Global bonds tumble into their first bear market in a generation
Under pressure from central bankers determined to cancel inflation even at the cost of a recession, the world obligations collapsed in their prime bear market in one generation.
The Bloomberg Global Aggregate Total Return Index of investment-grade government and corporate bonds fell more than 20% below its 2021 peak, the biggest drop since its inception in 1990. State officials States in Europe have been stressing the importance of tighter monetary policy in recent days, building on the strong hawkish message from Federal Reserve Chairman Jerome Powell at the recent Jackson Hole symposium.
Soaring inflation and steep interest rate hikes deployed by policymakers ended a four-decade bond bull market. This has created a particularly difficult environment for investors this year, with bonds and stocks crashing in tandem.
“I suspect the secular bond bull market that started in the mid-1980s is coming to an end,” said Stephen Miller, who has covered fixed income since then and now works as an investment consultant at GSFM, a unit of CI Financial Corp. from Canada. “Yields will not return to historic lows seen before and during the pandemic.
The very high inflation the world is currently facing means that central banks will not be ready to deploy the kind of extreme stimulus that has helped drive Treasury yields below 1%, he added. .
The simultaneous slumps in fixed income and equities are undermining a mainstay of investment strategies for the past 40 years or more. Bloomberg’s bond gauge fell 16% in 2022, while MSCI Inc.’s global equity index saw a bigger decline.
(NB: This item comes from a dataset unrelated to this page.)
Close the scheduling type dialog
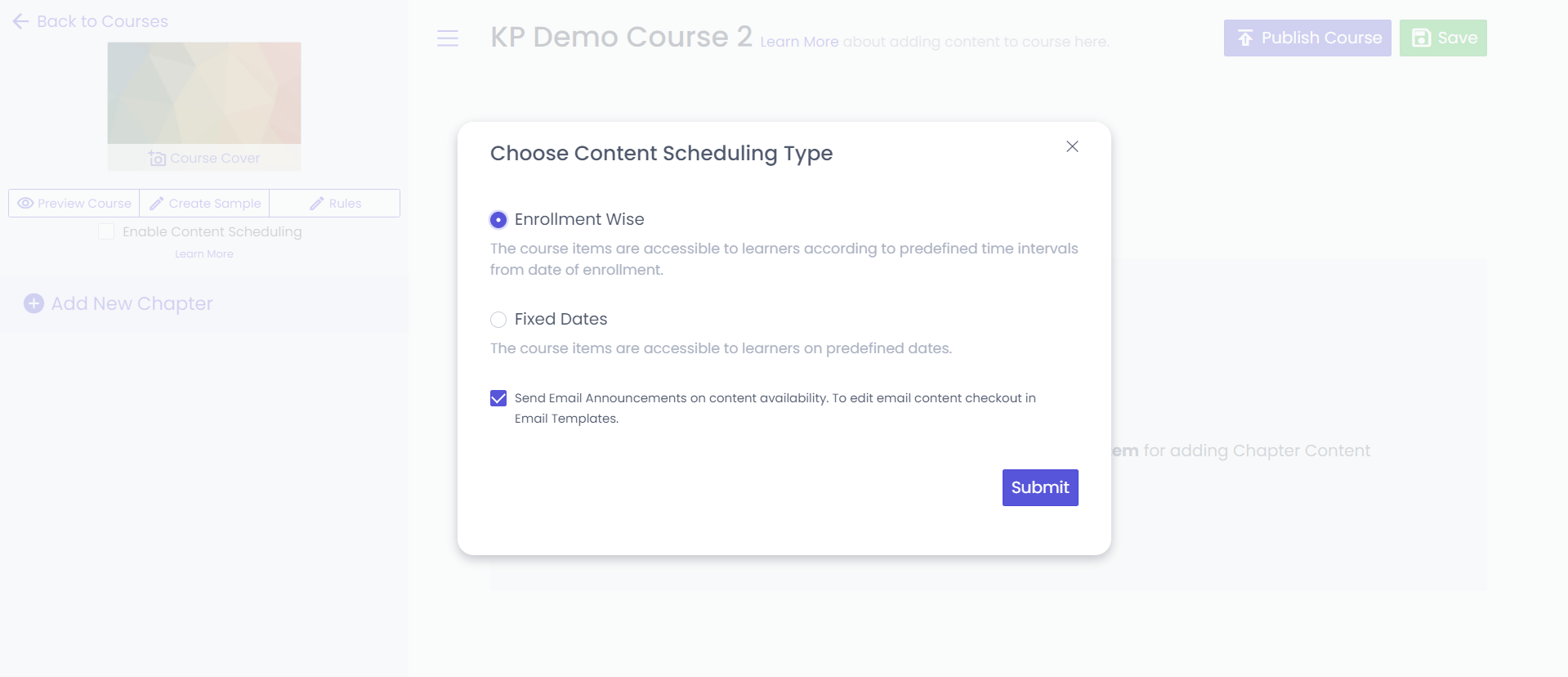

That pushed a US measure of the classic 60/40 portfolio – where investments are split in those proportions between stocks and bonds – down 15% so far this year, on track for its worst annual loss since 2008.
Back to the 60s
In many ways, the economic and political realities facing investors today date back to the bond market of the 1960s, which began in the second half of that decade when a period of low inflation and unemployment suddenly came to an end.
As inflation accelerated during the 1970s, yields on benchmark Treasuries soared. They would later reach nearly 16% in 1981 after Fed Chairman Paul Volcker raised rates to 20% to rein in price pressures.
Powell cited the 1980s to support his hawkish stance in Jackson Hole, saying “the historical record strongly cautions against premature policy easing.” Swap traders now see a nearly 70% chance that the Fed will make a third straight 75 basis point hike when it meets in just over three weeks.
Other central bankers in Jackson Hole, from Europe to South Korea and New Zealand, have also signaled that rates will continue to rise at pace.
Still, fixed-income investors are showing strong demand for government bonds as yields rise, helped by lingering expectations that policymakers will need to reverse course if economic downturns help calm inflation. In the United States, options markets are pricing in even more of a 25 basis point rate cut next year.
“I wouldn’t characterize the current trend as another secular bond bear market, but rather as a necessary correction after a period of unsustainably low yields,” said Steven Oh, global head of credit and fixed income at PineBridge. Investments LP. “Our expectation is that yields will remain low by long-term historical standards and 2022 will likely represent the peak for 10-year bond yields in the current cycle.”